> **EXERCISE**
Rewrite the records below as a numbered list, one line per item, leaving out the blank lines.

> **PROVIDED RECORDS**
╭──
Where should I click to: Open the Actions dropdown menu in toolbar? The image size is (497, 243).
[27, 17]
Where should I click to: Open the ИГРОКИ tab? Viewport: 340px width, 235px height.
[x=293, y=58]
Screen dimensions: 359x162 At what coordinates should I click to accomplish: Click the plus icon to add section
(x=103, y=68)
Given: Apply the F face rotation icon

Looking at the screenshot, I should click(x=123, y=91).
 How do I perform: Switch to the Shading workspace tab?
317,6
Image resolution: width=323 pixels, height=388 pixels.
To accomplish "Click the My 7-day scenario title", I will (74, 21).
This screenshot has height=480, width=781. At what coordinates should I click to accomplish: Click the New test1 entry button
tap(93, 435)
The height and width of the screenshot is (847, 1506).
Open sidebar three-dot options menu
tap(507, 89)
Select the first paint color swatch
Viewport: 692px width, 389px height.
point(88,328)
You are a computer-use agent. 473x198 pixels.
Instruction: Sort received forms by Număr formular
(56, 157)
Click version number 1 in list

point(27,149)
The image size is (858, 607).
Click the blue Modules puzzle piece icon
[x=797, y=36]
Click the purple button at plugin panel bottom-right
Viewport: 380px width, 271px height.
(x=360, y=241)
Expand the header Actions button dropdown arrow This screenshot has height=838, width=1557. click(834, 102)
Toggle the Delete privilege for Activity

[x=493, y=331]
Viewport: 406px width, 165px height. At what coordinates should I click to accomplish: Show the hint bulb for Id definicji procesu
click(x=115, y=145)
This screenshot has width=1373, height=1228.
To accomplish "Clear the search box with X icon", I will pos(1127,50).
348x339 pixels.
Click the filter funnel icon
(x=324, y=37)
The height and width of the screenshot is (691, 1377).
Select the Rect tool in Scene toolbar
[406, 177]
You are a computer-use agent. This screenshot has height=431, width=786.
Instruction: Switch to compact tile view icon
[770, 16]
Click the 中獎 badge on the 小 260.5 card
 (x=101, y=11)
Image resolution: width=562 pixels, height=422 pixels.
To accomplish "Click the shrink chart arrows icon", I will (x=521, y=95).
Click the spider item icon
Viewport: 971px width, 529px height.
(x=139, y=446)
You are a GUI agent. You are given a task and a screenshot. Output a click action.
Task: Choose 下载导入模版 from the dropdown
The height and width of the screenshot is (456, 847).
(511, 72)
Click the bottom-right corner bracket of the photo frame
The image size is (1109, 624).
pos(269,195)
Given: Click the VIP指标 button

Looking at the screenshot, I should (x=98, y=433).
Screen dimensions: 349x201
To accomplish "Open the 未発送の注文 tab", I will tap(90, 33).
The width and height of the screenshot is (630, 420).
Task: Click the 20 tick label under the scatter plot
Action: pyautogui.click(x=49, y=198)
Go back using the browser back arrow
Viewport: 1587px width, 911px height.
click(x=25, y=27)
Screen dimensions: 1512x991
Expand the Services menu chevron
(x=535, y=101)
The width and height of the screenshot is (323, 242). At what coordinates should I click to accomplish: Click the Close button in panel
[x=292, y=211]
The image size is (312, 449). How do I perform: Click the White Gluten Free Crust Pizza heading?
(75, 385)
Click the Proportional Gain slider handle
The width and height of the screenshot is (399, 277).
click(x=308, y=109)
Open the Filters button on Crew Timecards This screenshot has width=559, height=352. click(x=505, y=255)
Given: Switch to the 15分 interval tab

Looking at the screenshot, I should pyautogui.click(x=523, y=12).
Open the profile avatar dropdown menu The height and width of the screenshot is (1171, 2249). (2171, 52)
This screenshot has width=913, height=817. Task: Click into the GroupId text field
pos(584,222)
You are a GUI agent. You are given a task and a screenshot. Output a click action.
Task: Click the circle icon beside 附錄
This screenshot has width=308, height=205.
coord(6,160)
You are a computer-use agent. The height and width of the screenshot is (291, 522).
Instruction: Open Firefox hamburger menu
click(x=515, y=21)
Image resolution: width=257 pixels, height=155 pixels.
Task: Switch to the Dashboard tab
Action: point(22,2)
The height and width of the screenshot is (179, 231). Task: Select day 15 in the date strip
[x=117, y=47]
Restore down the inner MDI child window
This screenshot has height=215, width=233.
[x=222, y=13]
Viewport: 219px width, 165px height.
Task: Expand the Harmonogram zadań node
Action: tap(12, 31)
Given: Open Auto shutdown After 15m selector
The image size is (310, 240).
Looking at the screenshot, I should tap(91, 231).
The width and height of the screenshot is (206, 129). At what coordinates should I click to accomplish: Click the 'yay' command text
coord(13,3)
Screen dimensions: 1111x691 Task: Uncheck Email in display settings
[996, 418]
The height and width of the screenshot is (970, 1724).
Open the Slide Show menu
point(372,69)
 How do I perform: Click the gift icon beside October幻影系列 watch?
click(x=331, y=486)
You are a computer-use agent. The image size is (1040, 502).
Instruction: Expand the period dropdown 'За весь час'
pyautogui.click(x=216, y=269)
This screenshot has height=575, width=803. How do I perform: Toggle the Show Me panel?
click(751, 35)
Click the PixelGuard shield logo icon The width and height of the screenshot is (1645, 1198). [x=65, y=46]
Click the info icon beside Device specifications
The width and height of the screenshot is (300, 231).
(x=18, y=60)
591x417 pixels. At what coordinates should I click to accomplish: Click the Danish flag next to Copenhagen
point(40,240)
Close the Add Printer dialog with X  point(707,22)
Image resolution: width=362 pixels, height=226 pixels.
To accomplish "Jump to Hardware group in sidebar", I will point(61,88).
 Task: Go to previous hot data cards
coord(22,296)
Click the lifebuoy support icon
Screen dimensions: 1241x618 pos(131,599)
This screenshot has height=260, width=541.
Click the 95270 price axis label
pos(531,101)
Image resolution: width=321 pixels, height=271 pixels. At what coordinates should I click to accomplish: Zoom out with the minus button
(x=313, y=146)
╰──
> **EXPECTED ANSWER**
1. Where should I click to: Open the Actions dropdown menu in toolbar? The image size is (497, 243).
2. [27, 17]
3. Where should I click to: Open the ИГРОКИ tab? Viewport: 340px width, 235px height.
4. [x=293, y=58]
5. Screen dimensions: 359x162 At what coordinates should I click to accomplish: Click the plus icon to add section
6. (x=103, y=68)
7. Given: Apply the F face rotation icon
8. Looking at the screenshot, I should click(x=123, y=91).
9.  How do I perform: Switch to the Shading workspace tab?
10. 317,6
11. Image resolution: width=323 pixels, height=388 pixels.
12. To accomplish "Click the My 7-day scenario title", I will (74, 21).
13. This screenshot has height=480, width=781. At what coordinates should I click to accomplish: Click the New test1 entry button
14. tap(93, 435)
15. The height and width of the screenshot is (847, 1506).
16. Open sidebar three-dot options menu
17. tap(507, 89)
18. Select the first paint color swatch
19. Viewport: 692px width, 389px height.
20. point(88,328)
21. You are a computer-use agent. 473x198 pixels.
22. Instruction: Sort received forms by Număr formular
23. (56, 157)
24. Click version number 1 in list
25. point(27,149)
26. The image size is (858, 607).
27. Click the blue Modules puzzle piece icon
28. [x=797, y=36]
29. Click the purple button at plugin panel bottom-right
30. Viewport: 380px width, 271px height.
31. (x=360, y=241)
32. Expand the header Actions button dropdown arrow This screenshot has height=838, width=1557. click(834, 102)
33. Toggle the Delete privilege for Activity
34. [x=493, y=331]
35. Viewport: 406px width, 165px height. At what coordinates should I click to accomplish: Show the hint bulb for Id definicji procesu
36. click(x=115, y=145)
37. This screenshot has width=1373, height=1228.
38. To accomplish "Clear the search box with X icon", I will pos(1127,50).
39. 348x339 pixels.
40. Click the filter funnel icon
41. (x=324, y=37)
42. The height and width of the screenshot is (691, 1377).
43. Select the Rect tool in Scene toolbar
44. [406, 177]
45. You are a computer-use agent. This screenshot has height=431, width=786.
46. Instruction: Switch to compact tile view icon
47. [770, 16]
48. Click the 中獎 badge on the 小 260.5 card
49.  (x=101, y=11)
50. Image resolution: width=562 pixels, height=422 pixels.
51. To accomplish "Click the shrink chart arrows icon", I will (x=521, y=95).
52. Click the spider item icon
53. Viewport: 971px width, 529px height.
54. (x=139, y=446)
55. You are a GUI agent. You are given a task and a screenshot. Output a click action.
56. Task: Choose 下载导入模版 from the dropdown
57. The height and width of the screenshot is (456, 847).
58. (511, 72)
59. Click the bottom-right corner bracket of the photo frame
60. The image size is (1109, 624).
61. pos(269,195)
62. Given: Click the VIP指标 button
63. Looking at the screenshot, I should (x=98, y=433).
64. Screen dimensions: 349x201
65. To accomplish "Open the 未発送の注文 tab", I will tap(90, 33).
66. The width and height of the screenshot is (630, 420).
67. Task: Click the 20 tick label under the scatter plot
68. Action: pyautogui.click(x=49, y=198)
69. Go back using the browser back arrow
70. Viewport: 1587px width, 911px height.
71. click(x=25, y=27)
72. Screen dimensions: 1512x991
73. Expand the Services menu chevron
74. (x=535, y=101)
75. The width and height of the screenshot is (323, 242). At what coordinates should I click to accomplish: Click the Close button in panel
76. [x=292, y=211]
77. The image size is (312, 449). How do I perform: Click the White Gluten Free Crust Pizza heading?
78. (75, 385)
79. Click the Proportional Gain slider handle
80. The width and height of the screenshot is (399, 277).
81. click(x=308, y=109)
82. Open the Filters button on Crew Timecards This screenshot has width=559, height=352. click(x=505, y=255)
83. Given: Switch to the 15分 interval tab
84. Looking at the screenshot, I should pyautogui.click(x=523, y=12).
85. Open the profile avatar dropdown menu The height and width of the screenshot is (1171, 2249). (2171, 52)
86. This screenshot has width=913, height=817. Task: Click into the GroupId text field
87. pos(584,222)
88. You are a GUI agent. You are given a task and a screenshot. Output a click action.
89. Task: Click the circle icon beside 附錄
90. This screenshot has width=308, height=205.
91. coord(6,160)
92. You are a computer-use agent. The height and width of the screenshot is (291, 522).
93. Instruction: Open Firefox hamburger menu
94. click(x=515, y=21)
95. Image resolution: width=257 pixels, height=155 pixels.
96. Task: Switch to the Dashboard tab
97. Action: point(22,2)
98. The height and width of the screenshot is (179, 231). Task: Select day 15 in the date strip
99. [x=117, y=47]
100. Restore down the inner MDI child window
101. This screenshot has height=215, width=233.
102. [x=222, y=13]
103. Viewport: 219px width, 165px height.
104. Task: Expand the Harmonogram zadań node
105. Action: tap(12, 31)
106. Given: Open Auto shutdown After 15m selector
107. The image size is (310, 240).
108. Looking at the screenshot, I should tap(91, 231).
109. The width and height of the screenshot is (206, 129). At what coordinates should I click to accomplish: Click the 'yay' command text
110. coord(13,3)
111. Screen dimensions: 1111x691 Task: Uncheck Email in display settings
112. [996, 418]
113. The height and width of the screenshot is (970, 1724).
114. Open the Slide Show menu
115. point(372,69)
116.  How do I perform: Click the gift icon beside October幻影系列 watch?
117. click(x=331, y=486)
118. You are a computer-use agent. The image size is (1040, 502).
119. Instruction: Expand the period dropdown 'За весь час'
120. pyautogui.click(x=216, y=269)
121. This screenshot has height=575, width=803. How do I perform: Toggle the Show Me panel?
122. click(751, 35)
123. Click the PixelGuard shield logo icon The width and height of the screenshot is (1645, 1198). [x=65, y=46]
124. Click the info icon beside Device specifications
125. The width and height of the screenshot is (300, 231).
126. (x=18, y=60)
127. 591x417 pixels. At what coordinates should I click to accomplish: Click the Danish flag next to Copenhagen
128. point(40,240)
129. Close the Add Printer dialog with X  point(707,22)
130. Image resolution: width=362 pixels, height=226 pixels.
131. To accomplish "Jump to Hardware group in sidebar", I will point(61,88).
132.  Task: Go to previous hot data cards
133. coord(22,296)
134. Click the lifebuoy support icon
135. Screen dimensions: 1241x618 pos(131,599)
136. This screenshot has height=260, width=541.
137. Click the 95270 price axis label
138. pos(531,101)
139. Image resolution: width=321 pixels, height=271 pixels. At what coordinates should I click to accomplish: Zoom out with the minus button
140. (x=313, y=146)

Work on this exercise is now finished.